P.S. This bug was discovered in the following Q&A on DBA.StackExchange:
SQL Server 2016 Collation and Internal table Glitch? ( https://dba.stackexchange.com/a/232046/30859 )
P.P.S. This behavior (i.e. creating the columns with the DATABASE_DEFAULT collation, most likely through not specifying a collation, yet always having the pre-existing iternal tables using "SQL_Latin1_General_CP1_CI_AS") indicates that Microsoft developers are using this ancient and deficient "SQL_Latin1_General_CP1_CI_AS" collation. How is this even possible? The SQL Server collations weren't even "current" when SQL Server 2000 was released; they were included for backwards compatibility. Why is Microsoft _not_ using Windows collations? It has been 18 years (the most recent internal tables were developed in 2018) and NINE versions since the Windows collations were includede (2000, 2005, 2008, 2008 R2, 2012, 2014, 2016, 2017, and now 2019). Please stop using SQL Server collations. PLEASE.

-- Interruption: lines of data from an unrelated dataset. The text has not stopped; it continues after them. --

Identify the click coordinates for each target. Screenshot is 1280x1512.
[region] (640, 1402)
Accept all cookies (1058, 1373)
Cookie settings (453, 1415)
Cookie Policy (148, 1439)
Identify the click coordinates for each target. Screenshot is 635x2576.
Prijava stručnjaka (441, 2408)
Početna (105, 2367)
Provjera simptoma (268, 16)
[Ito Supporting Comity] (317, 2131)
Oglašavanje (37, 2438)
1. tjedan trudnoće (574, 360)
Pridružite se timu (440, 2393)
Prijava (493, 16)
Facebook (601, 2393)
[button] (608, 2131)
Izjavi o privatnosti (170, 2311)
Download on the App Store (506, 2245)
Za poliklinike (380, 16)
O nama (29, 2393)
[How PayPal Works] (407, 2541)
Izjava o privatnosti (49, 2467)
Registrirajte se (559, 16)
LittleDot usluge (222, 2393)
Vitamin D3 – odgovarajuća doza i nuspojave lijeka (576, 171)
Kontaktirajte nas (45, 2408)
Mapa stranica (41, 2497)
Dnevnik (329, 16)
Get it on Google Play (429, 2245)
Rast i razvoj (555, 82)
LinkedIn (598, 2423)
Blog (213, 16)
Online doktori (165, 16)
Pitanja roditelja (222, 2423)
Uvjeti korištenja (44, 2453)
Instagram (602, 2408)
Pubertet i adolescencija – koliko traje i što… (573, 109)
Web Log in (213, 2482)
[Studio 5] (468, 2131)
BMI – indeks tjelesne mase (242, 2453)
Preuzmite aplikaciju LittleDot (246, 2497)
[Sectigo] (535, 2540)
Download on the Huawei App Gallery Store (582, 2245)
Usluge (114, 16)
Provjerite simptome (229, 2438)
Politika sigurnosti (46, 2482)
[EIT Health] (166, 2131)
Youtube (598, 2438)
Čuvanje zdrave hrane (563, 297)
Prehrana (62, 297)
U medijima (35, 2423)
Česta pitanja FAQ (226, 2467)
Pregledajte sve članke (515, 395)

P.P.P.S. If there is resistance to moving away from the SQL Server collations that you should not be using anymore, isn't this bug proof enough that there is nothing to fear? ALL databases set to a collation that is _not_ "SQL_Latin1_General_CP1_CI_AS" that are restored into a newer version that includes internal tables that were not available in that earlier version (and hence missing from the DB being restored) are using whatever random collation that the DB was set to, and are _not_ using "SQL_Latin1_General_CP1_CI_AS". So, if this is the first time you are hearing about this behavior, that implies that nobody has reported "strange behavior after restoring into a newer version" that could be traced back to these tables (and a collation mismatch error, for example, would be difficult to not notice). This situation has been around for at least 7 years now (if not longer). Hence, the SQL Server customer base has inadvertently QAed this move away from "SQL_Latin1_General_CP1_CI_AS", and so far so good, right? Of course, it is hard to tell how many customers are a) upgrading DBs that are not using "SQL_Latin1_General_CP1_CI_AS", AND b) are using any of the features that make use of these internal tables. Still, I am assuming that the customer-base is large enough (especially with having the free Express edition) that this issue would have come up by now, even if only posted to general forums (and not reported to MS tech support), but I can't find anything related to this specific issue.